Town in Cotton County, Oklahoma, United States

Randlett is a town in Cotton County, Oklahoma, United States. The population was 289 as of the 2020 United States census. Randlett is located about 22 driving miles south-southwest of the county seat of Walters, and is at the corner where US Route 277 and US Route 281 join US Route 70 (going south).

==History==
The town of Randlett was named for James F. Randlett, an agent for the Comanche and Kiowa. It was platted in 1906, and the lots were sold at a public auction on May 13, 1907. By 1910, it had a population of 574. An attempt to attract a railroad failed, but Randlett still prospered as an agricultural center.
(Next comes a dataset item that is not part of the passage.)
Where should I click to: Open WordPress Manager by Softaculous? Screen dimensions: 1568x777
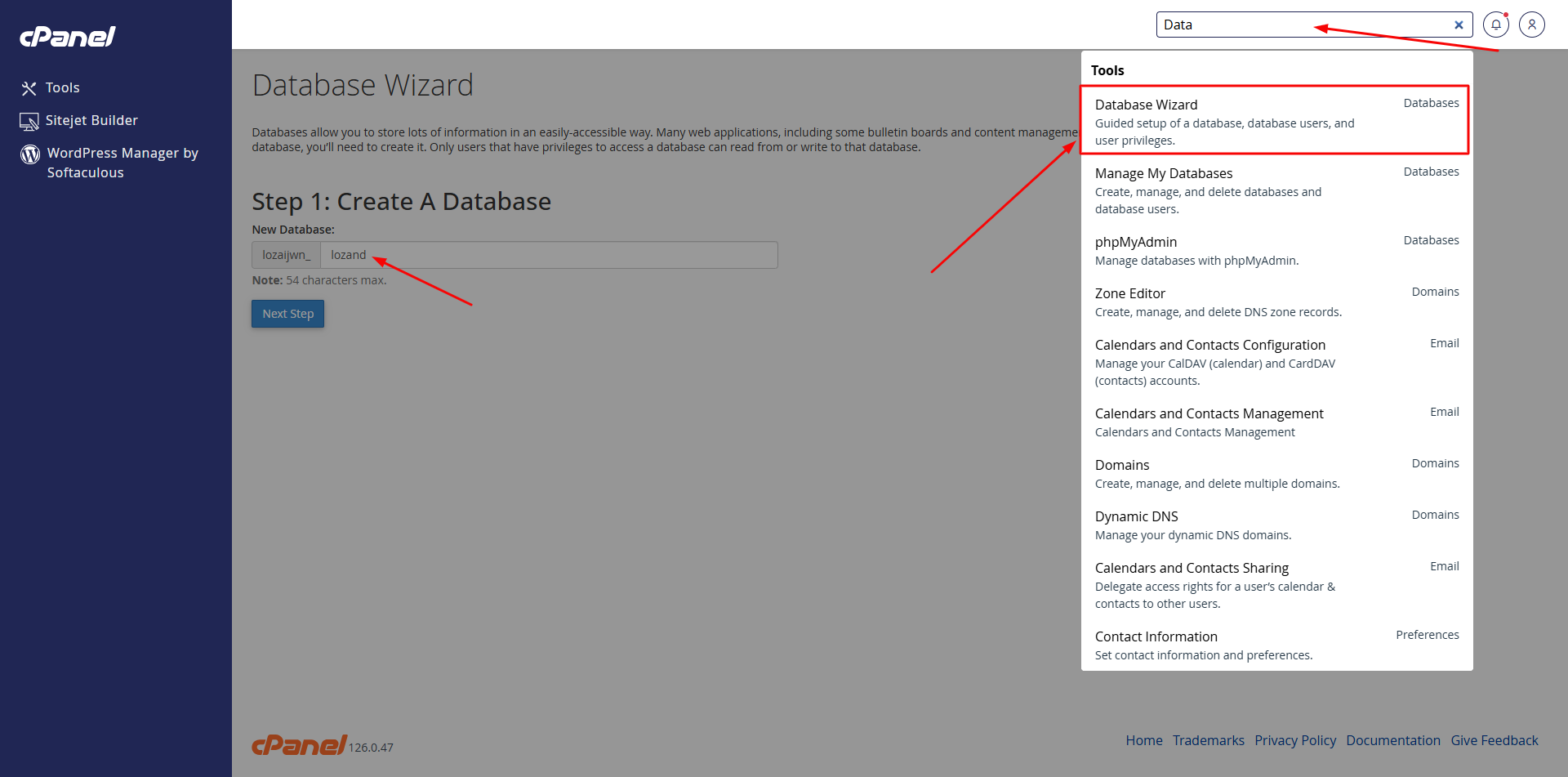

A brief oil and gas drilling boom occurred in the 1910s and 20s.

==Geography==

According to the United States Census Bureau, the town has a total area of 0.6 sqmi, all land.

==Demographics==

Historical population
| Census | Pop. | Note | %± |
| 1910 | 574 |  | — |
| 1920 | 323 |  | −43.7% |
| 1930 | 257 |  | −20.4% |
| 1940 | 327 |  | 27.2% |
| 1950 | 396 |  | 21.1% |
| 1960 | 356 |  | −10.1% |
| 1970 | 384 |  | 7.9% |
| 1980 | 461 |  | 20.1% |
| 1990 | 458 |  | −0.7% |
| 2000 | 511 |  | 11.6% |
| 2010 | 438 |  | −14.3% |
| 2020 | 289 |  | −34.0% |
U.S. Decennial Census

===2020 census===

As of the 2020 census, Randlett had a population of 289. The median age was 42.8 years. 21.5% of residents were under the age of 18 and 20.1% of residents were 65 years of age or older. For every 100 females there were 100.7 males, and for every 100 females age 18 and over there were 99.1 males age 18 and over.
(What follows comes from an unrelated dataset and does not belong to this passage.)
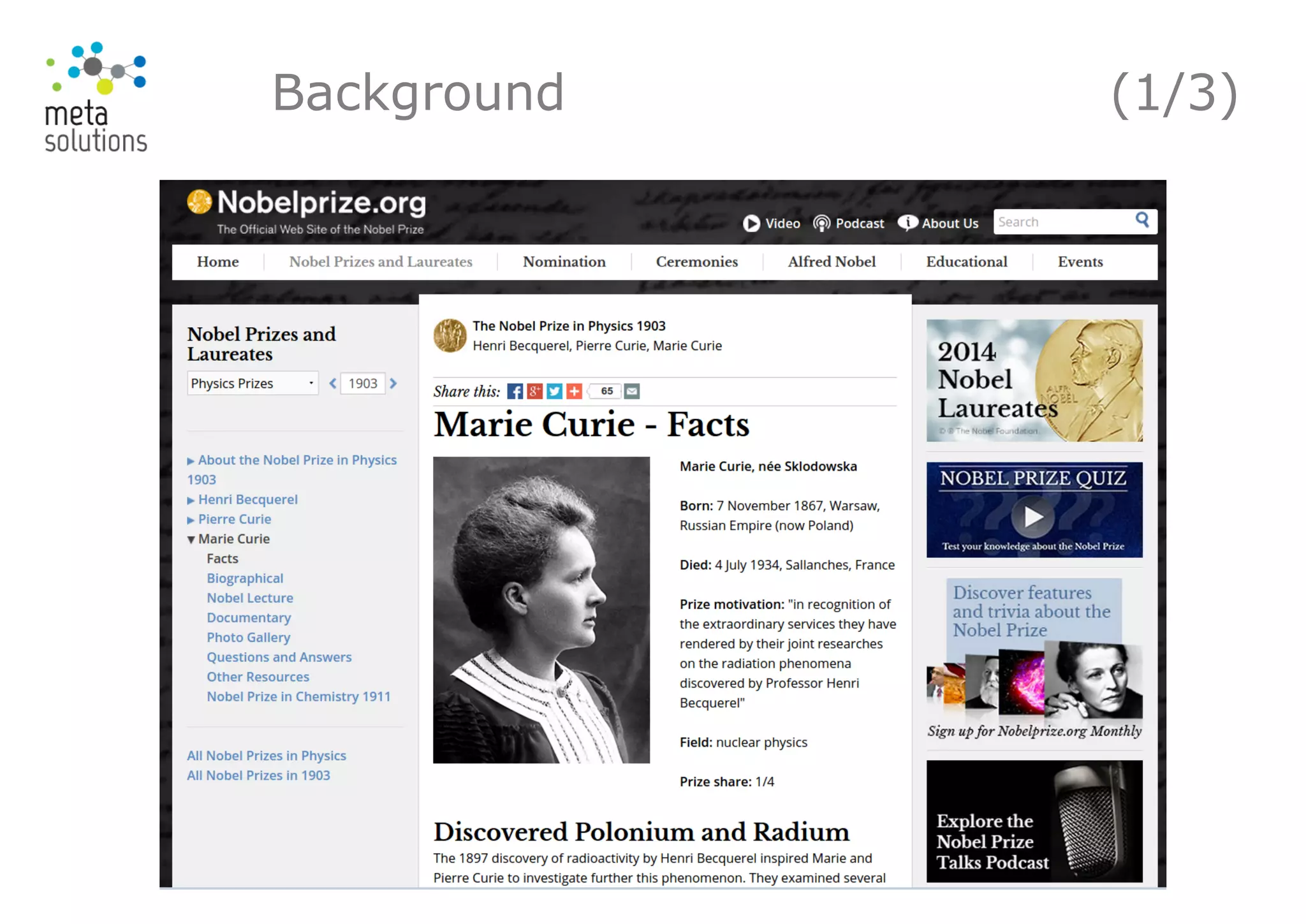
Task: Click the About Us info icon
Action: tap(907, 223)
0.0% of residents lived in urban areas, while 100.0% lived in rural areas.

There were 122 households in Randlett, of which 32.0% had children under the age of 18 living in them. Of all households, 50.8% were married-couple households, 18.0% were households with a male householder and no spouse or partner present, and 22.1% were households with a female householder and no spouse or partner present. About 19.7% of all households were made up of individuals and 9.0% had someone living alone who was 65 years of age or older.

There were 144 housing units, of which 15.3% were vacant. The homeowner vacancy rate was 0.0% and the rental vacancy rate was 4.3%.

Racial composition as of the 2020 census
| Race | Number | Percent |
|---|---|---|
| White | 256 | 88.6% |
| Black or African American | 2 | 0.7% |
| American Indian and Alaska Native | 2 | 0.7% |
| Asian | 0 | 0.0% |
| Native Hawaiian and Other Pacific Islander | 0 | 0.0% |
| Some other race | 7 | 2.4% |
| Two or more races | 22 | 7.6% |
| Hispanic or Latino (of any race) | 21 | 7.3% |

Randlett is served by Big Pasture Public Schools, a rural consolidated school system.